Craig acknowledges the British state has been “all too bent on creating unity and continuity” (p204) and “the country which sought most insistently to create monolingualism” (p205).

But for these four poets “writing in Scotland becomes the exploration of the intersections between, and the spaces between, a multiplicity of different dialects and grammars. It is the very lack of unity in Scotland’s linguistic situation which makes their writing possible” (p200). Again this is a direct counter-argument to Muir’s fear of destructive ‘disassociation’ and Craig suggests these writers are “using the folk idiom as an assertion of separate cultural identity…trusting the voice of the Scottish people to remain Scottish no matter how much it absorbs of English, or now American, culture” (p200).  Thus “the condition of ‘being between’ is not the degeneration of a culture but the essential means to its generation” (p205).

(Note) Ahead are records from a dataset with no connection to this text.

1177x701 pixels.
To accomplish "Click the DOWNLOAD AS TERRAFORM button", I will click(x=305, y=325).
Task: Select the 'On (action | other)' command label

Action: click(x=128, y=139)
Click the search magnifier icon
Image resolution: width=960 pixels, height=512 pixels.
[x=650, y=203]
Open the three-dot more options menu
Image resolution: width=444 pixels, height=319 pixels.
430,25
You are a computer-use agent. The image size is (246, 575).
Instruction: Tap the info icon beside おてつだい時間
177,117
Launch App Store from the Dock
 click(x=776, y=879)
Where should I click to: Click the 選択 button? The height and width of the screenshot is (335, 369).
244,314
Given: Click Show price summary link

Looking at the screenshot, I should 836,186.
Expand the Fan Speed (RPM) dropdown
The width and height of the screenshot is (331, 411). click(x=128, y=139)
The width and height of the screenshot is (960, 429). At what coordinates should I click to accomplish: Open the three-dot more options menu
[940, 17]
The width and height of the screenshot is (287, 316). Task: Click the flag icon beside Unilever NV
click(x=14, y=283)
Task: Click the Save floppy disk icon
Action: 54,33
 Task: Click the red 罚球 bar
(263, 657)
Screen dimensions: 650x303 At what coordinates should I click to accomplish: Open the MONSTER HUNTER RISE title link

I think it is worth quoting one entire paragraph that encapsulates Cairns’ stance here. It is introduced with reference to Chinua Achebe’s post-colonial classic Things Fall Apart and not surprisingly parallels Wee’s reflections on post-colonial emergent hybrid languages.

The old culture cannot be had back, of course, in some unfallen purity but in the very act of overthrowing the colonial power with the tools it had used to assert its dominion, a new kind of culture is born. That culture will have at its back an absence, a break, a dislocation and disassociation from the continuity of its local tradition; it is the ‘bastard’ product of dominion and submission and will always retain the ‘scar’ of its incorporation of the colonial culture into the body of its own existence. It will be a culture which, unless it denies its history as a colony and entirely extirpates the English language – something which, for the educated, is almost impossible in the modern world – cannot help but be bi-lingual: its cultural existence will neither be in its traditional language (unique, parochial, peculiar) nor in English (general, cosmopolitan, universal: its being will be between them, in the particular and unique way that the two intersect or inflect one another” (p203).

The question for me is whether Scots really is a post-colonial variety and should be treated as such. In my view Scots is a pre-colonial language and hybridity thus has a distinct meaning. That said, what Craig says about the creative mix between English and Scots is quite true and the trick is to find a model that encompasses both perspectives.